晨莲便也暂时‘忘记’了适才的事情,轻声道:“奴一定选最甜最甜的莲子,一定一粒都没有苦的。”
月光下,少女轻声应和道:“那吃甜甜的莲子。”
然后再出门,买甜甜的糖人。
要画着她的模样,送给她的情郎。
关于司洛水的事情,两个人谁都没有再提。
入睡时,姜婳做了一个很长很长的梦,待到醒来,却什么都不记得了。
窗外的月光淡淡洒进来,她这才明白,不过半夜。不知想到了什么,她轻声笑了笑,又闭上了眼。
这一次没有小信传到小院中。
莫怀垂眸,因为那日公子说,下次这般的事情便不用再传过来了,想到此,他的视线转向不远处的公子。
夏日燥热,湖边的青年却苍白着一张脸,他似乎刚从水中出来,身上的雪衣贴在身上,不住地滴着水。

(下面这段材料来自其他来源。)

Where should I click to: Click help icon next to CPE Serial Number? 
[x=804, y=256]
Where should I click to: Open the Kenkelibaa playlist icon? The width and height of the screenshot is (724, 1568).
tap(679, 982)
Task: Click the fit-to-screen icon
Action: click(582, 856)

青年垂着头,手泛着些许红。远远望着,像是一片快要化开的雪。
隔日。
姜婳本来还在想着糖人,想到了什么,开始拿起纸笔。
夏日的光炎热,屋内即使有冰,少女的脸颊还是出了一层细细的汗。见状,待到少女停下笔时,晨莲端着冰碗送了上来。
“小姐,休息一会吧。”
姜婳望着冰碗里面的荔枝,轻声道:“多谢晨莲。”
晨莲弯着眸笑着,待到姜婳用完了,才笑着道:“小姐这是什么?奴从前未见过。”
姜婳将手中的图纸摊开,轻声道:“是铺子和一些用具,都是制香用的,比如这里是摆放香盒的柜子,这里是珠帘,这里面是香炉”
她一一讲着,晨莲认真听着。
许久之后,姜婳轻声道:“是想给姨娘的制香铺子。”
图纸上密密麻麻,从店铺到用具到摆设,精细而标准,绝非一日之功。
晨莲将冰碗收了下去,姜婳继续画着,一直到了日暮。她如昨日一般用了膳,同昨日一般翻了墙,又用昨日一般到了昨日那条街上,但是左寻右寻,都未寻到昨日做糖人的那位老人。
姜婳一怔,心中不免有些失落。
失落的姜婳敲响了小院的门。
小院门外还是亮着一盏灯,姜婳在外面等待有人将门从里面打开的时候,手轻轻地将灯拨了拨。
少女纤细的手指被灯映出淡淡的黑影。
她觉得有趣,又用手拨了拨,可这一次却没有拨到,她的手停在半空之中,门从里面被人打开了。
她抬起眸,看见了一身雪衣的青年,那盏她没有拨到的灯笼,恰好映亮了青年周身的一切。